WikiLeaks founder Julian Assange can be extradited to the US, the High Court has ruled.
Assange, 50, is wanted in America over an alleged conspiracy to obtain and disclose national defence information following WikiLeaks’s publication of hundreds of thousands of leaked documents relating to the Afghanistan and Iraq wars.
US authorities brought a High Court challenge against a January ruling by then-district judge Vanessa Baraitser that Assange should not be sent to the US, in which she cited a real and “oppressive” risk of suicide.
After a two-day hearing in October, the Lord Chief Justice Lord Burnett, sitting with Lord Justice Holroyde, ruled in favour of the US on Friday.
However, the US authorities later gave assurances that Assange would not face those strictest measures either pre-trial or post-conviction unless he committed an act in the future that required them.
Lord Burnett said: “That risk is in our judgment excluded by the assurances which are offered. It follows that we are satisfied that, if the assurances had been before the judge, she would have answered the relevant question differently.”
He added: “That conclusion is sufficient to determine this appeal in the USA’s favour.”
The judges ordered that the case must return to Westminster Magistrates’ Court for a district judge to formally send it to Home Secretary Priti Patel.
During October’s hearing, James Lewis QC, for the US, said that the “binding” diplomatic assurances made were a “solemn matter” and “are not dished out like smarties”.
The assurances included that Assange would not be submitted to special administrative measures (SAMs) and detained at the ADX Florence Supermax jail if extradited and that he would receive appropriate
But lawyers representing Assange, who opposed the US’s bid to overturn the block to his extradition, had argued that the assurances over the WikiLeaks founder’s potential treatment were “meaningless” and “vague”.

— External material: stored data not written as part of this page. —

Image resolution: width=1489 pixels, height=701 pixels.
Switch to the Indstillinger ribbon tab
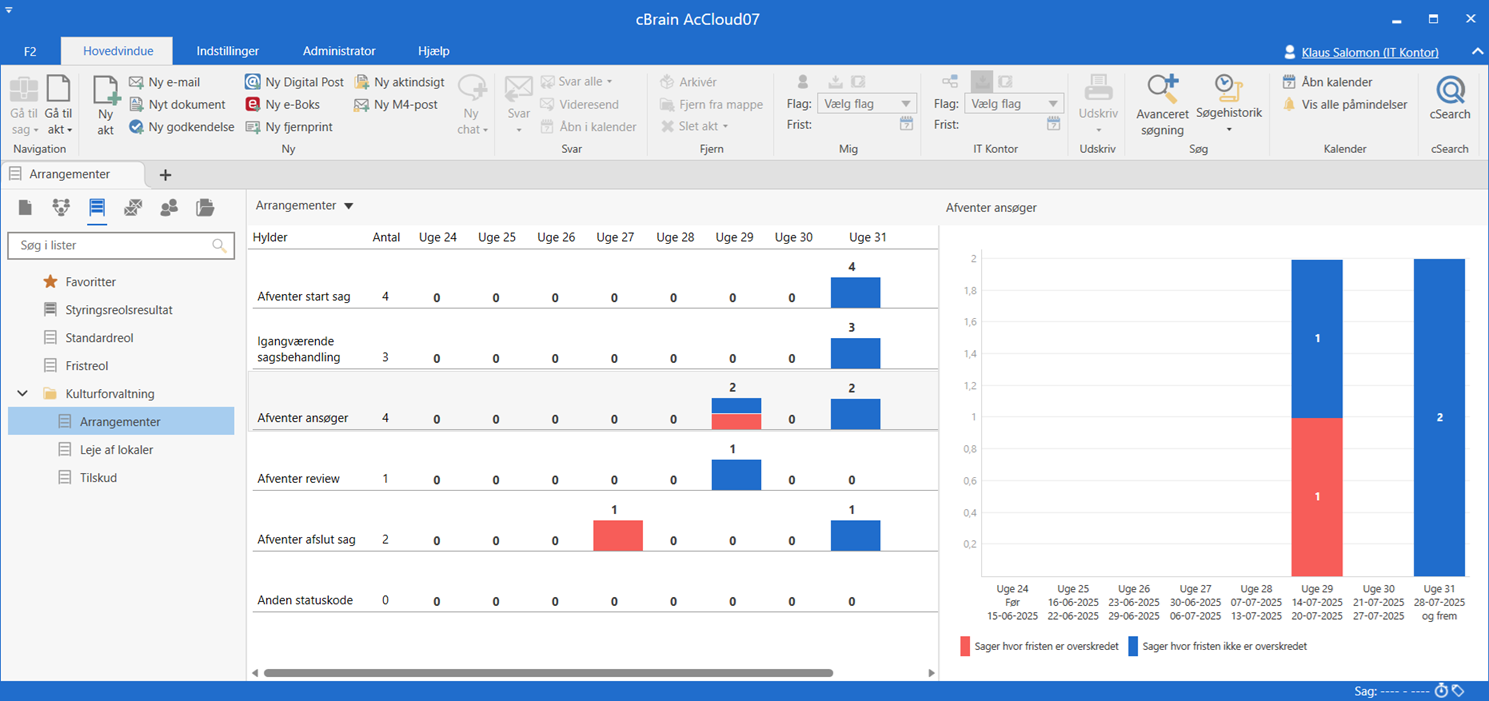click(x=228, y=51)
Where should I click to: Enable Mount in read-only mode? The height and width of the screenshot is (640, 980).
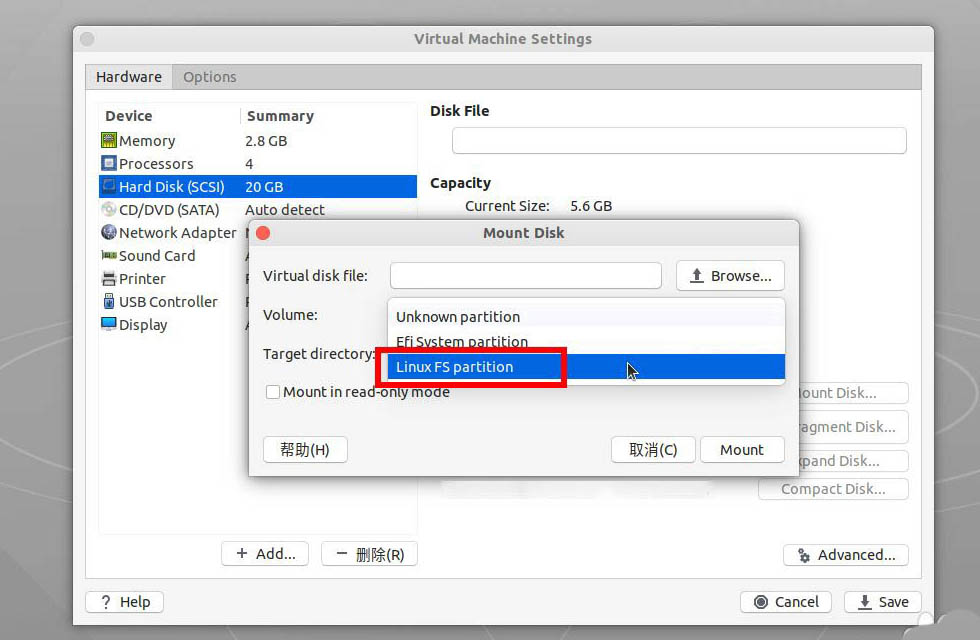[272, 392]
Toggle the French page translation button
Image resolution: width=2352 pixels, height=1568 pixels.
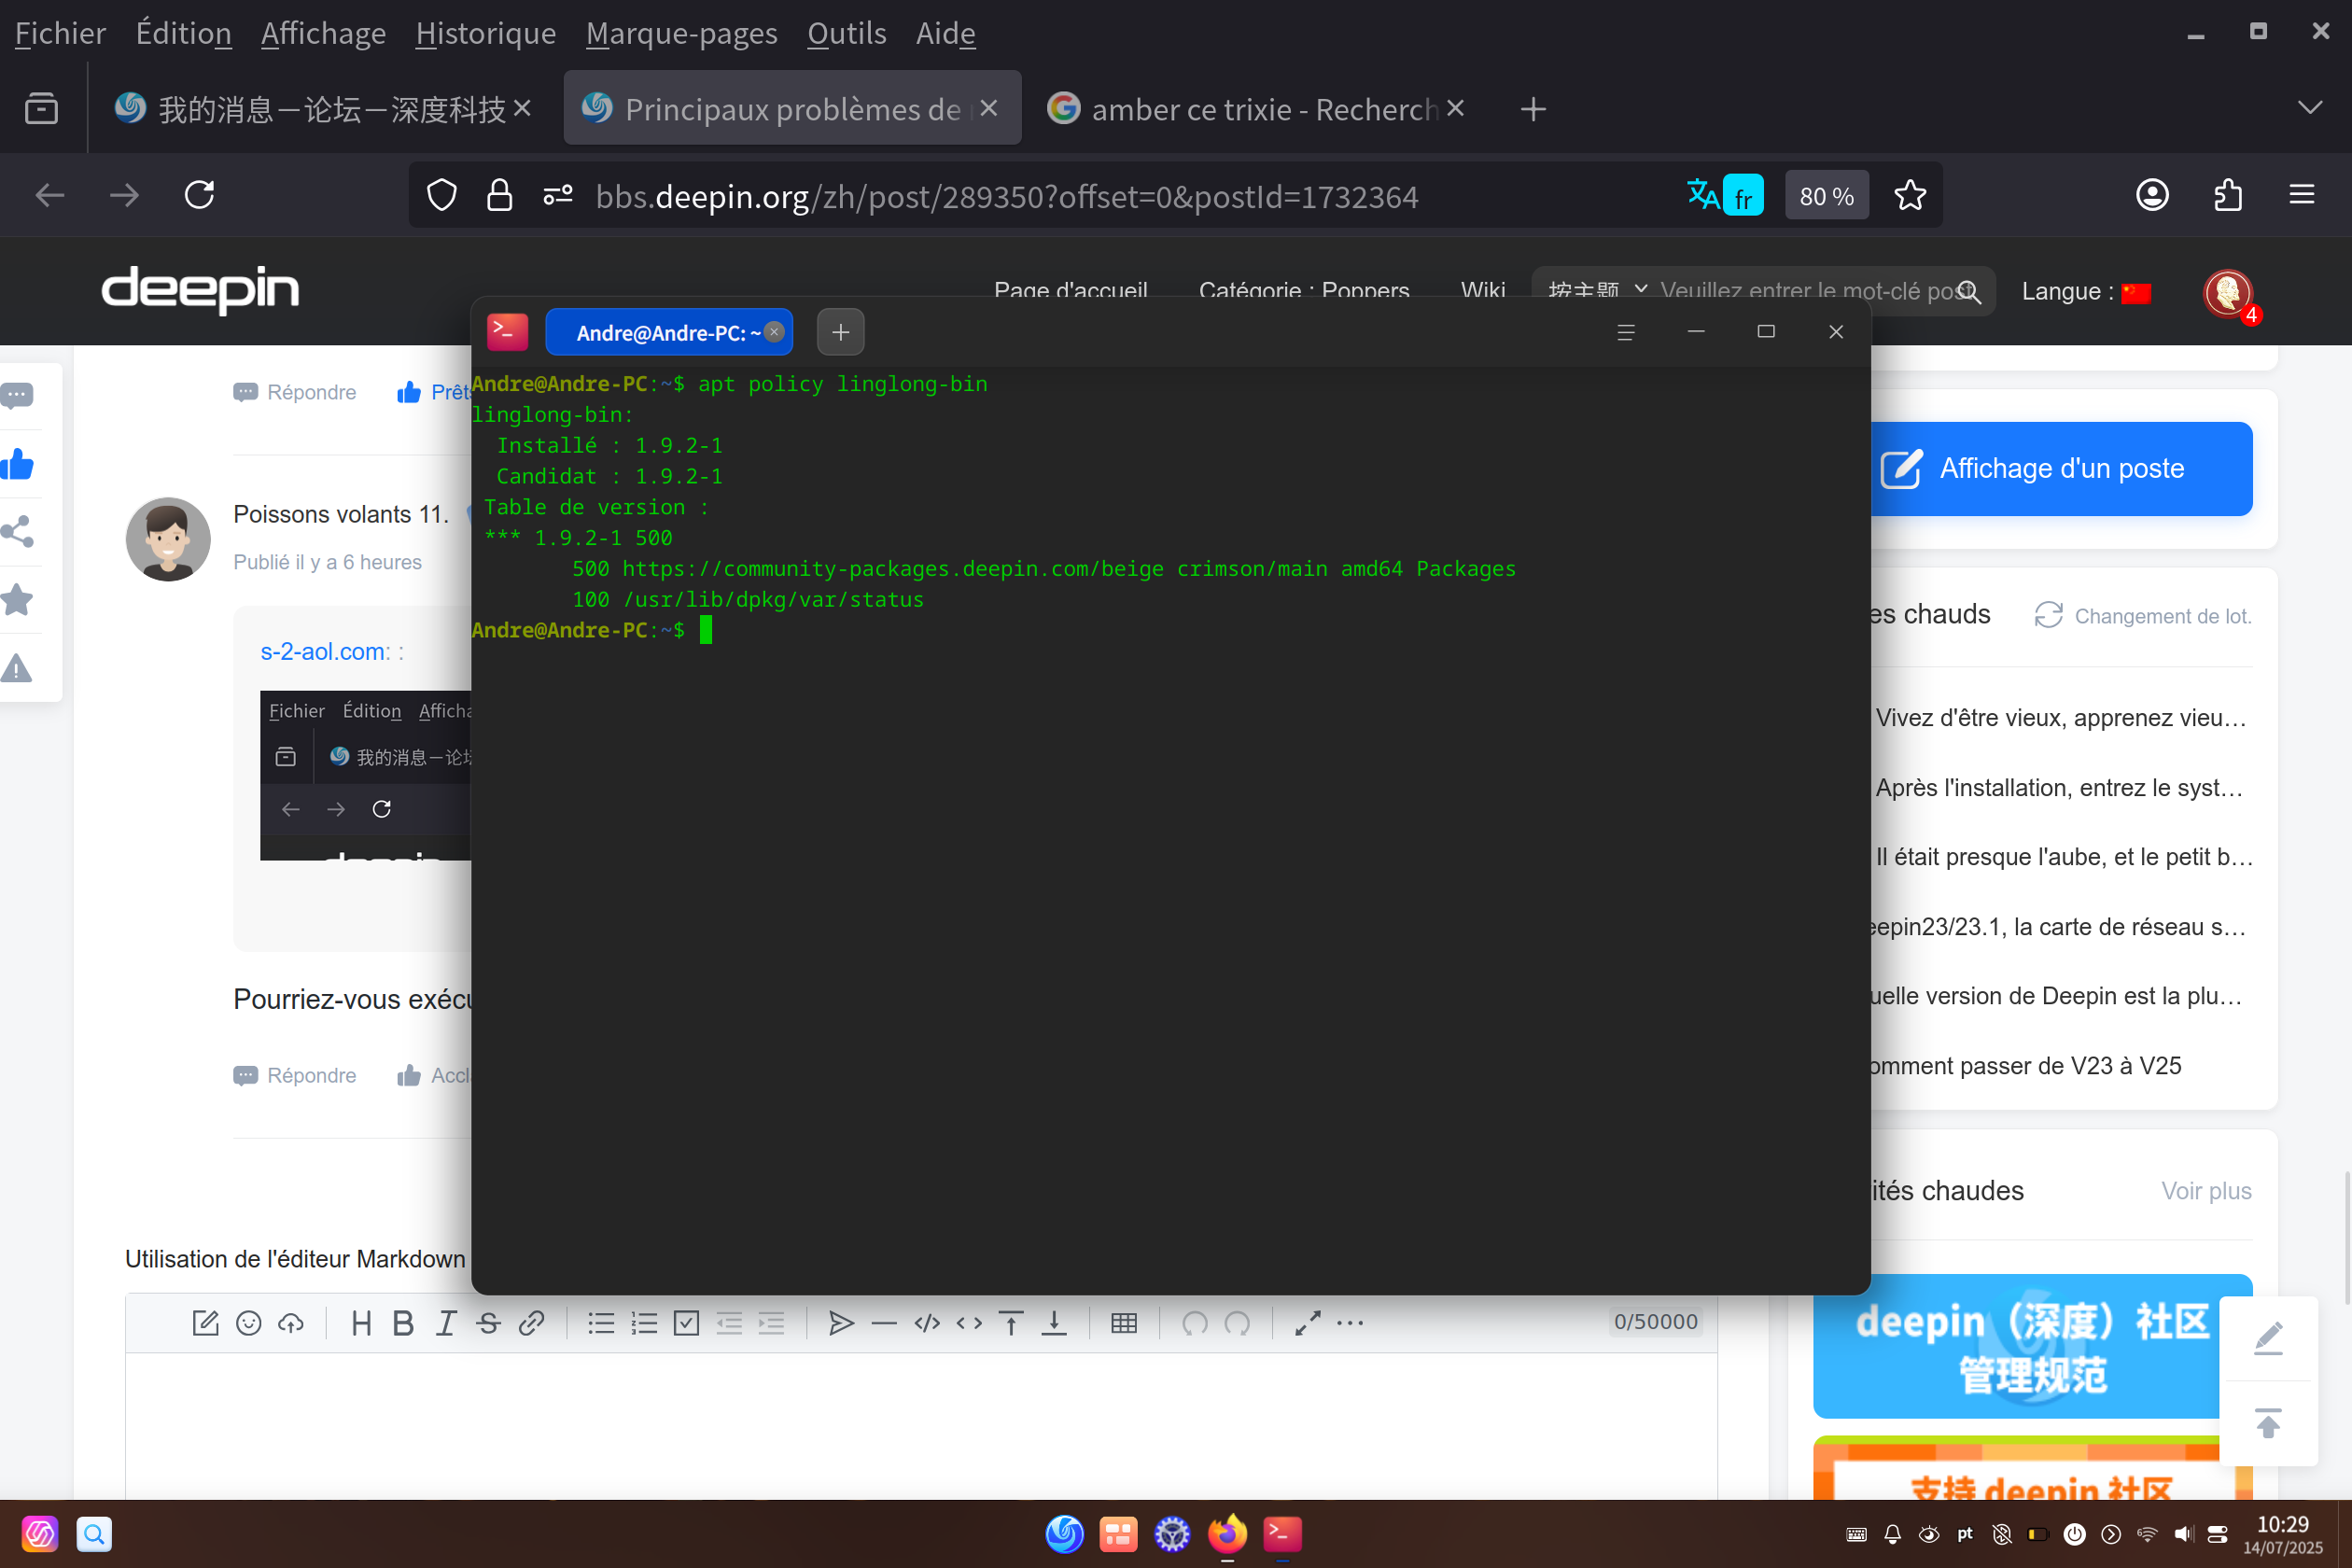1743,195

Edward Fitzgerald QC said that assurances not to impose SAMs on Assange or hold him at the ADX Florence Supermax jail pre-trial or post-conviction do not remove the risk of “conditions of administrative isolation”.
However, the two senior judges found there was “no reason why this court should not accept the assurances as meaning what they say” after Assange’s lawyers argued they should reject the assurances offered at the appeal.
“There is no basis for assuming that the USA has not given the assurances in good faith,” Lord Burnett added.
“It is necessary to examine the reasons why the assurances have been offered at a late stage and to consider the practicability or otherwise of the requesting state having put them forward earlier.”
The senior judge added: “If, however, a court were to refuse to entertain an offer of assurances solely on the ground that the assurances had been offered at a late stage, the result might be a windfall to an alleged or convicted criminal, which would defeat the public interest in extradition.”
The US also said it would consent to Assange being transferred to Australia to serve any prison sentence he may be given.
Mr Fitzgerald previously told the High Court that Australia has not indicated whether it would accept Assange, who “will most likely be dead before it can have any purchase, if it ever could”.
However, in the ruling, Lord Burnett said: “The possibility that Australia may not be willing to receive a transfer cannot be a cause for criticism of the USA, or a reason for regarding the assurances as inadequate to meet the judge’s concerns.”
The High Court also heard that blocking Assange’s removal due to his mental health risks “rewarding fugitives for their flight”.
Mr Lewis said the then-district judge based her decision on Assange’s “intellectual ability to circumvent suicide preventative measures”, which risked becoming a “trump card” for anyone who wanted to oppose their extradition regardless of any resources the other state might have.
However, Mr Fitzgerald said the judge had produced a “carefully considered and fully reasoned judgment”, adding it was “clear” she had “scrupulously applied the test for oppression in cases of mental disorder”.
The two senior judges also said it was significant that Assange had argued multiple grounds for resisting extradition but had only succeeded on the issue of his mental health.
“He took every conceivable point. The judge found against him on all but one of those grounds,” Lord Burnett said.
Assange has been held in Belmarsh Prison since 2019 after he was carried out of the Ecuadorian embassy by police before being arrested for breaching his bail conditions.
He had entered the building in 2012 to avoid extradition to Sweden to face sex offence allegations, which he has always denied and were eventually dropped.